(Input data begins)

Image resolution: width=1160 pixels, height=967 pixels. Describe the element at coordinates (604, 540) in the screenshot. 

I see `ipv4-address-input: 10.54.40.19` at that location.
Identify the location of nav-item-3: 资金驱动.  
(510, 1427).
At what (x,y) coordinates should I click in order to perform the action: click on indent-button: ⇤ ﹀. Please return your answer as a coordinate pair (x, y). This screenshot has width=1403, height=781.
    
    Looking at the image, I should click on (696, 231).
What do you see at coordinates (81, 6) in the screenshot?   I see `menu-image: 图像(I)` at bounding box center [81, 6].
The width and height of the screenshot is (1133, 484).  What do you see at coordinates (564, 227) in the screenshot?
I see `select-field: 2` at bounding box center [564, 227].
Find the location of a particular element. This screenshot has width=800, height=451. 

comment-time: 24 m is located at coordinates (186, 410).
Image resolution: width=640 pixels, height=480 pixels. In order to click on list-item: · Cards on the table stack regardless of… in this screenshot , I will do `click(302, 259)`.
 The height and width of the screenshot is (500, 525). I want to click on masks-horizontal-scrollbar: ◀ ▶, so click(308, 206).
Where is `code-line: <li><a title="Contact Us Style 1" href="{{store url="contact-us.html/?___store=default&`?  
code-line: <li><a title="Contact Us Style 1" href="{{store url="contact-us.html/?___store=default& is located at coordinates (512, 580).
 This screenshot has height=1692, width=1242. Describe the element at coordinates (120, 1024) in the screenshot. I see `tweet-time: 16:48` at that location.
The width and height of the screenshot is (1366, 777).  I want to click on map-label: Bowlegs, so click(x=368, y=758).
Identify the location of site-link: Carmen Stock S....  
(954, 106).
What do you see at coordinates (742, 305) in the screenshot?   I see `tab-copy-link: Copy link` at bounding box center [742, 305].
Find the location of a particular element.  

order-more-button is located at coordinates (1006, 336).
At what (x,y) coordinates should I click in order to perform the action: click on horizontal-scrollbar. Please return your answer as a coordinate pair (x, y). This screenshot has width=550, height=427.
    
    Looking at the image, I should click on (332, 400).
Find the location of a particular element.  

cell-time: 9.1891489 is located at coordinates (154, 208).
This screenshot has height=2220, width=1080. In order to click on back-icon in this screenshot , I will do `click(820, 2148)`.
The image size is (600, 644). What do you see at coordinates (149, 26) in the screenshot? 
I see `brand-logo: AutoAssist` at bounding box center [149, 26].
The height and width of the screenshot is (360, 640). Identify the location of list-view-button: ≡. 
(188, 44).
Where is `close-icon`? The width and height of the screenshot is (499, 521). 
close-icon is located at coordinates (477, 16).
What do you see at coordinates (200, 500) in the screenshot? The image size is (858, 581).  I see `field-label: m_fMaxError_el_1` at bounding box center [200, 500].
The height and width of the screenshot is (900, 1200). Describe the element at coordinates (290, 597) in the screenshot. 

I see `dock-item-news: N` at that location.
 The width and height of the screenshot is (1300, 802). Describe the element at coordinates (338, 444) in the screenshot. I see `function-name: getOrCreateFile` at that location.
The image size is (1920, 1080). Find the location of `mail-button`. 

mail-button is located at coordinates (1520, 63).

(Input data ends)

**Exercise:** Reproduce the listing above word for word, keeping every line in its original order.

**Solution to this problem:**
Image resolution: width=1160 pixels, height=967 pixels. Describe the element at coordinates (604, 540) in the screenshot. 

I see `ipv4-address-input: 10.54.40.19` at that location.
Identify the location of nav-item-3: 资金驱动.  
(510, 1427).
At what (x,y) coordinates should I click in order to perform the action: click on indent-button: ⇤ ﹀. Please return your answer as a coordinate pair (x, y). This screenshot has width=1403, height=781.
    
    Looking at the image, I should click on (696, 231).
What do you see at coordinates (81, 6) in the screenshot?   I see `menu-image: 图像(I)` at bounding box center [81, 6].
The width and height of the screenshot is (1133, 484).  What do you see at coordinates (564, 227) in the screenshot?
I see `select-field: 2` at bounding box center [564, 227].
Find the location of a particular element. This screenshot has width=800, height=451. 

comment-time: 24 m is located at coordinates (186, 410).
Image resolution: width=640 pixels, height=480 pixels. In order to click on list-item: · Cards on the table stack regardless of… in this screenshot , I will do `click(302, 259)`.
 The height and width of the screenshot is (500, 525). I want to click on masks-horizontal-scrollbar: ◀ ▶, so click(308, 206).
Where is `code-line: <li><a title="Contact Us Style 1" href="{{store url="contact-us.html/?___store=default&`?  
code-line: <li><a title="Contact Us Style 1" href="{{store url="contact-us.html/?___store=default& is located at coordinates (512, 580).
 This screenshot has height=1692, width=1242. Describe the element at coordinates (120, 1024) in the screenshot. I see `tweet-time: 16:48` at that location.
The width and height of the screenshot is (1366, 777).  I want to click on map-label: Bowlegs, so click(x=368, y=758).
Identify the location of site-link: Carmen Stock S....  
(954, 106).
What do you see at coordinates (742, 305) in the screenshot?   I see `tab-copy-link: Copy link` at bounding box center [742, 305].
Find the location of a particular element.  

order-more-button is located at coordinates (1006, 336).
At what (x,y) coordinates should I click in order to perform the action: click on horizontal-scrollbar. Please return your answer as a coordinate pair (x, y). This screenshot has width=550, height=427.
    
    Looking at the image, I should click on (332, 400).
Find the location of a particular element.  

cell-time: 9.1891489 is located at coordinates (154, 208).
This screenshot has height=2220, width=1080. In order to click on back-icon in this screenshot , I will do `click(820, 2148)`.
The image size is (600, 644). What do you see at coordinates (149, 26) in the screenshot? 
I see `brand-logo: AutoAssist` at bounding box center [149, 26].
The height and width of the screenshot is (360, 640). Identify the location of list-view-button: ≡. 
(188, 44).
Where is `close-icon`? The width and height of the screenshot is (499, 521). 
close-icon is located at coordinates (477, 16).
What do you see at coordinates (200, 500) in the screenshot? The image size is (858, 581).  I see `field-label: m_fMaxError_el_1` at bounding box center [200, 500].
The height and width of the screenshot is (900, 1200). Describe the element at coordinates (290, 597) in the screenshot. 

I see `dock-item-news: N` at that location.
 The width and height of the screenshot is (1300, 802). Describe the element at coordinates (338, 444) in the screenshot. I see `function-name: getOrCreateFile` at that location.
The image size is (1920, 1080). Find the location of `mail-button`. 

mail-button is located at coordinates (1520, 63).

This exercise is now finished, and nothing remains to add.